Evaluating detached prompt templates in projects

Last updated: Dec 03, 2024

You can evaluate detached prompt templates in projects to measure the performance of foundation models that are not created or hosted by IBM.

When you evaluate detached prompt templates in projects, you can evaluate how effectively your external model generates responses for the following task types:

Text summarization
Text classification
Question answering
Entity extraction
Content generation
Retrieval augmented generation

Before you begin

Required permissions
You must have the following roles to evaluate prompt templates:
Admin or Editor role in a project

Before you evaluate detached prompt templates in your project, you must create a detached prompt template that connects your external model to watsonx.governance. You must specify variables and provide connection details such as the name of your external model and its URL when you create the detached prompt template.
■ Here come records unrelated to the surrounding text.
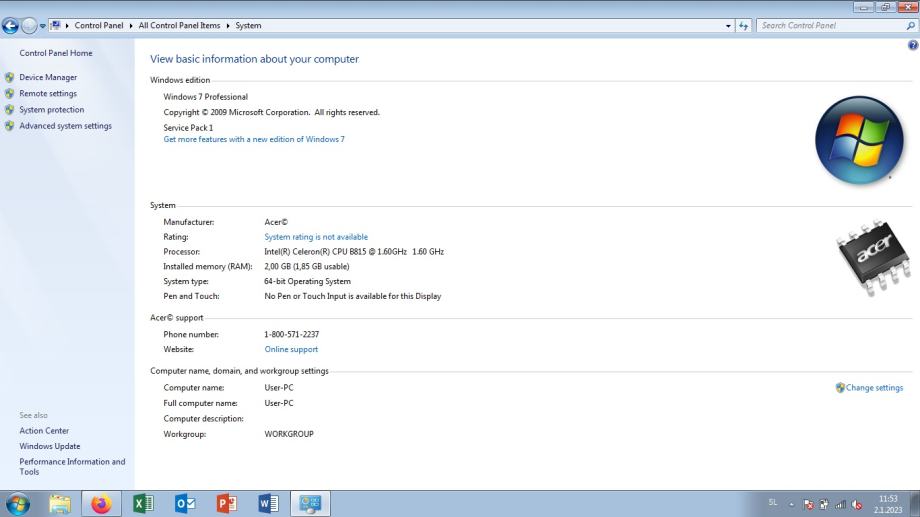
Task: Launch Firefox from the taskbar
Action: pyautogui.click(x=101, y=504)
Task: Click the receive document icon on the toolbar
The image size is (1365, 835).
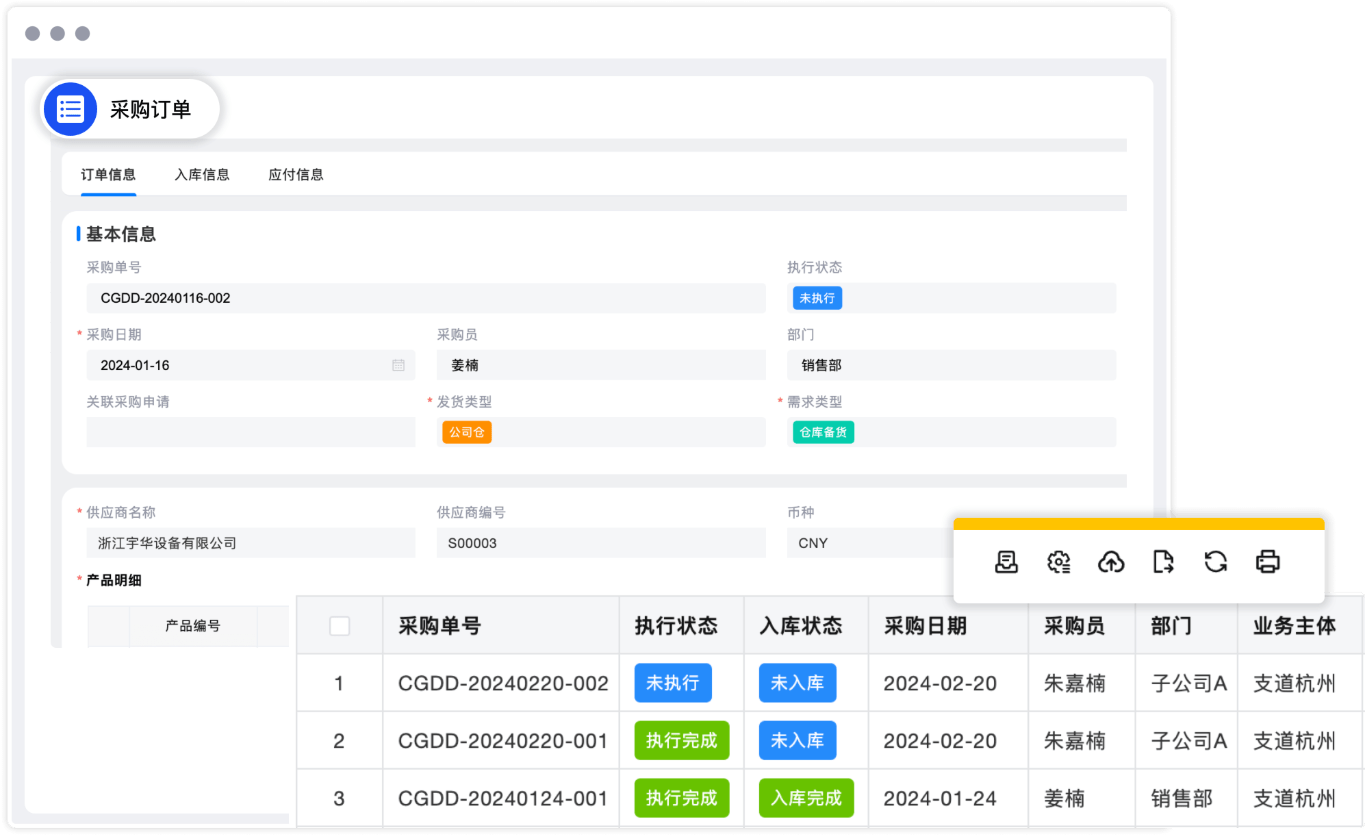Action: pos(1007,562)
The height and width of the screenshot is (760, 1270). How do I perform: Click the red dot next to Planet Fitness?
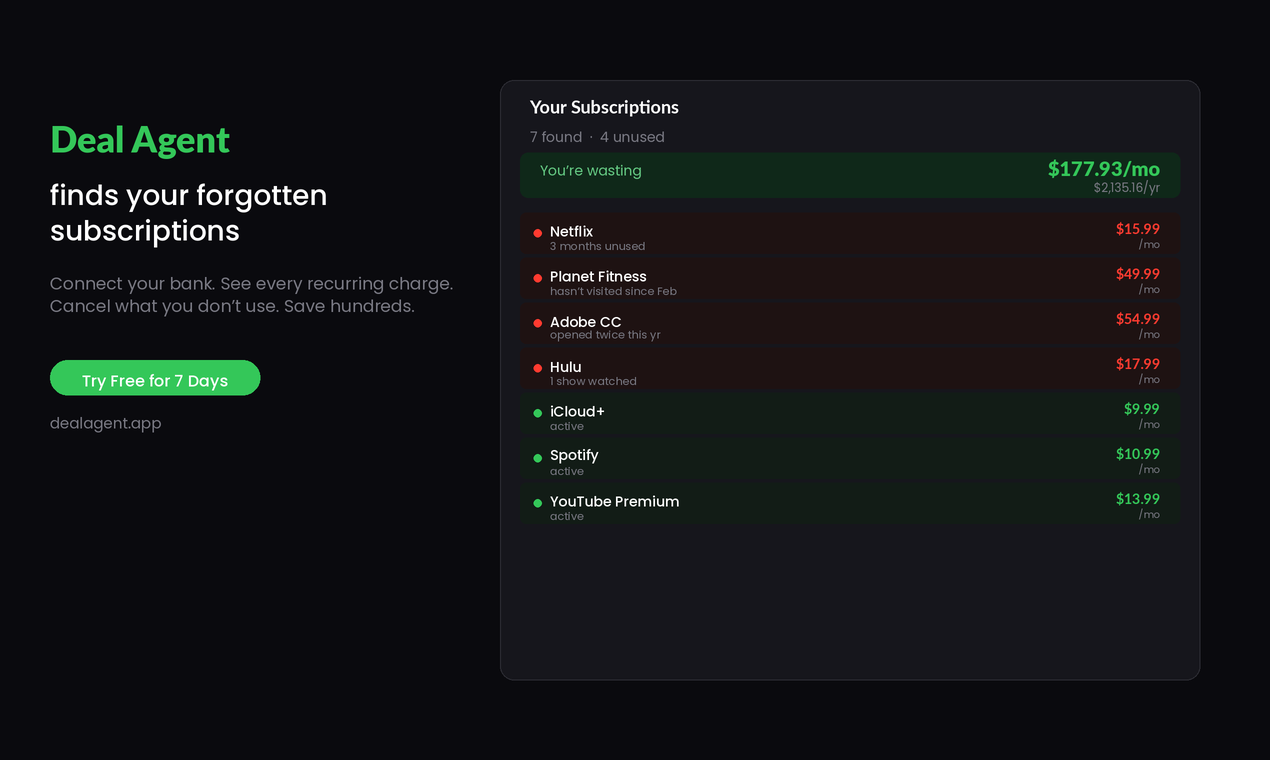[x=538, y=278]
The following example shows you how to create a detached prompt template with the API:

{
    "name": "prompt name",
    "description": "prompt description",
    "model_version": {
        "number": "2.0.0-rc.7",
        "tag": "my prompt tag",
        "description": "my description"
    },
    "prompt_variables": {
        "var1": {},
        "var2": {}
    },
    "task_ids": [
        "retrieval_augmented_generation"
    ],
    "input_mode": "detached",
    "prompt": {
        "model_id": "",
        "input": [
            [
                "Some input",
                ""
            ]
        ],
        "data": {},
        "external_information": {
            "external_prompt_id": "external prompt",
            "external_model_id": "external model",
            "external_model_provider": "external provider",
            "external_prompt": {
                "url": "https://asdfasdf.com?asd=a&32=1",
                "additional_information": [
                    {
                        "additional_key": "additional settings"
                    }
                ]
            },
            "external_model": {
                "name": "An external model",
                "url": "https://asdfasdf.com?asd=a&32=1"
            }
        }
    }
}

Running evaluations

To run detached prompt template evaluations in your project, you can open a saved detached prompt template on the Assets tab and select Evaluate on the Evaluations tab in watsonx.governance to open the Evaluate prompt template wizard. You can run evaluations only if you are assigned the Admin or Editor roles for your project.

Run external prompt template evaluation

Select dimensions

The Evaluate prompt template wizard displays the dimensions that are available to evaluate for the task type that is associated with your prompt. You can expand the dimensions to view the list of metrics that are used to evaluate the dimensions that you select.

Select external llm dimensions to evaluate

Watsonx.governance automatically configures evaluations for each dimension with default settings. To configure evaluations with different settings, you can select Advanced settings to set minimum sample sizes and threshold values for each metric as shown in the following example:

Configure external llm evaluations

Select test data

You must upload a CSV file that contains test data with reference columns that include the input and the expected model output. The test data that you upload must contain the model output to enable detached deployment evaluations. When the upload completes, you must also map prompt variables to the associated columns from your test data. Select external LLM test data to upload

Review and evaluate

You can review the selections for the prompt task type, the uploaded test data, and the type of evaluation that runs. You must select Evaluate to run the evaluation.

Review and evaluate detached prompt template evaluation settings

Reviewing evaluation results

When your evaluation finishes, you can review a summary of your evaluation results on the Evaluations tab in watsonx.governance to gain insights about your model performance. The summary provides an overview of metric scores and violations of default score thresholds for your prompt template evaluations.

If you are assigned the Viewer role for your project, you can select Evaluate from the asset list on the Assets tab to view evaluation results.

To analyze results, you can click the arrow next to your prompt template evaluation to view data visualizations of your results over time. You can also analyze results from the model health evaluation that is run by default during prompt template evaluations to understand how efficiently your model processes your data.

The Actions menu also provides the following options to help you analyze your results:

Evaluate now: Run evaluation with a different test data set
All evaluations: Display a history of your evaluations to understand how your results change over time.
Configure monitors: Configure evaluation thresholds and sample sizes.
View model information: View details about your model to understand how your deployment environment is set up.

Analyze detached prompt template evaluation results

Next steps

You can promote your prompt templates to deployment spaces to evaluate detached prompt templates in spaces to gain insights to about your model performance throughout the AI lifecycle.

Learn more

If you are tracking the detached deployment in an AI use case, details about the model and evaluation results are recorded in a factsheet.